In the entries below, the word "agent" appears on some lines. Copy each of those lines.

─── Data to examine

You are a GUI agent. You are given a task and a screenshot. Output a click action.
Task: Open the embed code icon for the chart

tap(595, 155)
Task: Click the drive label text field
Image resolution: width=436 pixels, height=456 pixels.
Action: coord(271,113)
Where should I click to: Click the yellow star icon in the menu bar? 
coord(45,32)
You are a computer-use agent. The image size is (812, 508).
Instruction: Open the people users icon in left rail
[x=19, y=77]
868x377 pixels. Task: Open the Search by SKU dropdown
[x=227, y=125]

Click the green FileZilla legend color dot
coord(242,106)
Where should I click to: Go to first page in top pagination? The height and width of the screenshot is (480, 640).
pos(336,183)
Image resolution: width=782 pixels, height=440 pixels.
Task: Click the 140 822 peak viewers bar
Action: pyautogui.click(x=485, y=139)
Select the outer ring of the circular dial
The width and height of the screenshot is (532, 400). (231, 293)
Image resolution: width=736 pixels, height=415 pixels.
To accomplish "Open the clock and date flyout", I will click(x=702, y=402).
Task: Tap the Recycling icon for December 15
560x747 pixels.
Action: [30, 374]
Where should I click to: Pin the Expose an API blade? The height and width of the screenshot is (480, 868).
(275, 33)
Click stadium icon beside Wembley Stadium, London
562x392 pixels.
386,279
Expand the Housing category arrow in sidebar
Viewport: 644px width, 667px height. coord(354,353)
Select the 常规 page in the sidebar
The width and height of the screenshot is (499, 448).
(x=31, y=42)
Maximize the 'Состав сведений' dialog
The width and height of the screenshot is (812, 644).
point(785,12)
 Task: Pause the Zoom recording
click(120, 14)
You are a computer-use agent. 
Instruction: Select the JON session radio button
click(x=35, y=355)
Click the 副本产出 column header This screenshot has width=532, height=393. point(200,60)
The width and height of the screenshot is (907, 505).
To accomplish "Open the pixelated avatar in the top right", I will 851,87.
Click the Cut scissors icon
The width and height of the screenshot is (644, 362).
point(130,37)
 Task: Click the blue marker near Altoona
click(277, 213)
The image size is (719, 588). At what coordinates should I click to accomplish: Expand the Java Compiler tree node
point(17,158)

──────

• Task result:
You are a GUI agent. You are given a task and a screenshot. Output a click action.
You are a computer-use agent. The image size is (812, 508).
You are a computer-use agent. 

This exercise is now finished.